■ **THE PROBLEM**
Records follow. Pull out every line that contains "computer".

(MATERIAL FOR THE TASK)

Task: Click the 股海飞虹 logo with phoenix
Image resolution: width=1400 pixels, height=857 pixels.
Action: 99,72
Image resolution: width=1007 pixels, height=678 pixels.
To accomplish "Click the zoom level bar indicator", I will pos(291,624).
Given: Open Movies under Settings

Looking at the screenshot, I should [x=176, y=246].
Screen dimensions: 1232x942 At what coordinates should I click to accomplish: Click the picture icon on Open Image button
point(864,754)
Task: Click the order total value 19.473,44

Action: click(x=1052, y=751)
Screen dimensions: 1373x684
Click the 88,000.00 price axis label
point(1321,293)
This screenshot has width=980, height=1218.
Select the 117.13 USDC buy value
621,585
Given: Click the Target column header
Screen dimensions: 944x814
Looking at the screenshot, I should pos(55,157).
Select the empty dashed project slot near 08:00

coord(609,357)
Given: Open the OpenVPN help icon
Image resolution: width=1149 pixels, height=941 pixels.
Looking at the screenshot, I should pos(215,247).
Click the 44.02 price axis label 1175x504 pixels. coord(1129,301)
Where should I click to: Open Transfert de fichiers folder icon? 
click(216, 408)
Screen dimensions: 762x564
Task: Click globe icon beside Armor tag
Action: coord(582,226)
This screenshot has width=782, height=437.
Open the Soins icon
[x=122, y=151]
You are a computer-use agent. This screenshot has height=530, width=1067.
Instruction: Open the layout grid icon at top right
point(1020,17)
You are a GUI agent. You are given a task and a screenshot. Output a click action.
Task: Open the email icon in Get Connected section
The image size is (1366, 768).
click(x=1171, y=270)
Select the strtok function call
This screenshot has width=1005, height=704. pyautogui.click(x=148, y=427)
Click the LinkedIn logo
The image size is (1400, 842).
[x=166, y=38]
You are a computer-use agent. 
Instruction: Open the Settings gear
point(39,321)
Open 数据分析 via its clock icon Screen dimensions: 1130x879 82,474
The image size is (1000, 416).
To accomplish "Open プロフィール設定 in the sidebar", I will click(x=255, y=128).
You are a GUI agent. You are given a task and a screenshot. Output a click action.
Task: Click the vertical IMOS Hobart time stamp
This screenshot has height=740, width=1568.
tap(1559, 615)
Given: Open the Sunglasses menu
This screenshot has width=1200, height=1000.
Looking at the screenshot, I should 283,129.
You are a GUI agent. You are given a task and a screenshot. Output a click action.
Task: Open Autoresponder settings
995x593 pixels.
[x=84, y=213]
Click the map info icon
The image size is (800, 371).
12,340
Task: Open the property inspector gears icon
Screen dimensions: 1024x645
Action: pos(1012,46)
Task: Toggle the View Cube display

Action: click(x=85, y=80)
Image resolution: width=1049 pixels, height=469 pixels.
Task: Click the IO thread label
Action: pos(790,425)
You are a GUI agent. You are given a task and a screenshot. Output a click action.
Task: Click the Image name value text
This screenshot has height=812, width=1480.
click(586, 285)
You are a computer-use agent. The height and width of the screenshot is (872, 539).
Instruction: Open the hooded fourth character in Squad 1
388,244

(End MATERIAL FOR THE TASK)

■ **WRITTEN REPLY**
You are a computer-use agent. This screenshot has height=530, width=1067.
You are a computer-use agent. 
You are a computer-use agent. The height and width of the screenshot is (872, 539).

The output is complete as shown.